DATA FOR THIS TASK
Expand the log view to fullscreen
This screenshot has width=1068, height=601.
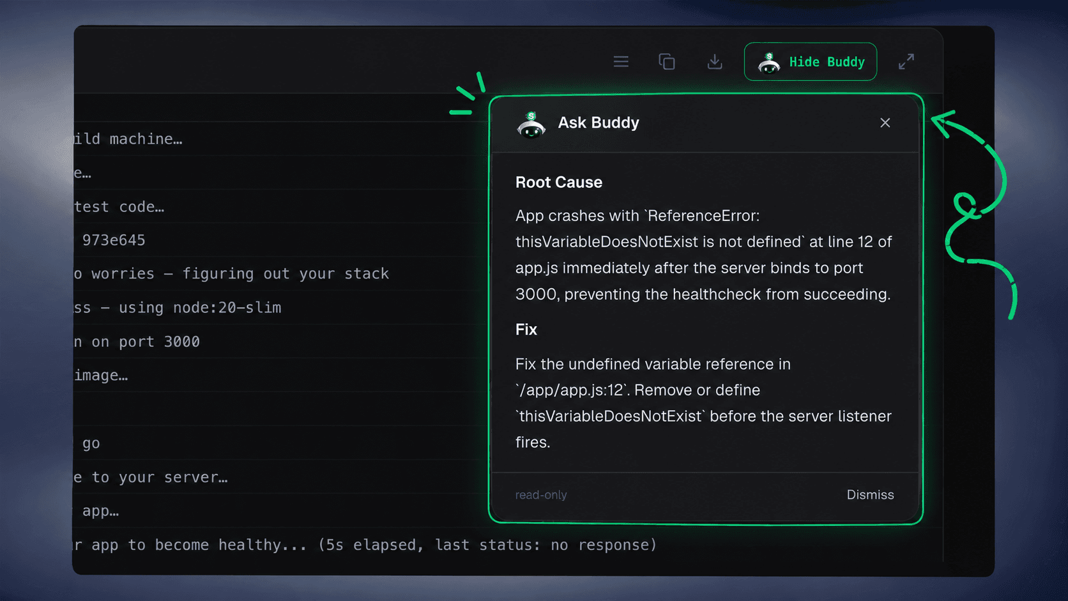coord(906,61)
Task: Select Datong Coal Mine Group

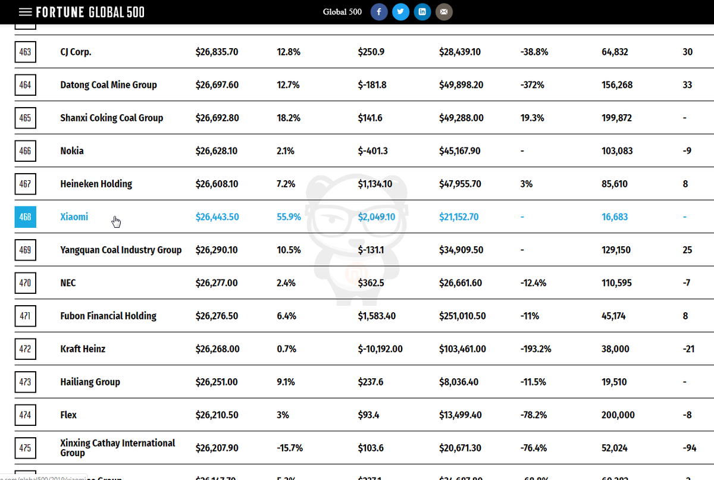Action: (108, 85)
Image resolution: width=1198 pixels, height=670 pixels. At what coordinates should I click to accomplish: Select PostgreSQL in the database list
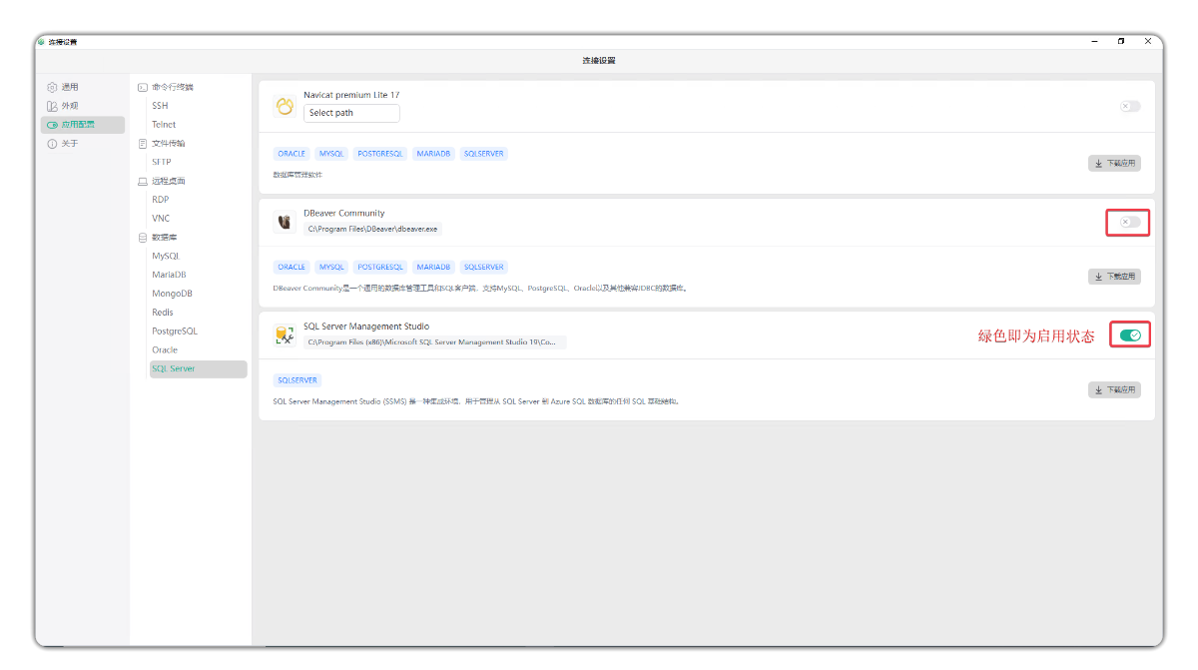175,332
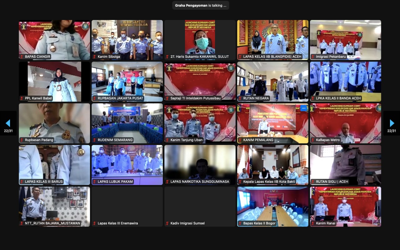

WHAT TO DO
Starting with the line that holds "Image resolution: width=1198", transcribe exactly each line through the last one of the material above, and nothing else. Do not include pictures.

OUTPUT FOR THIS EXERCISE
Image resolution: width=1198 pixels, height=670 pixels. At what coordinates should I click to accomplish: Select PostgreSQL in the database list
175,332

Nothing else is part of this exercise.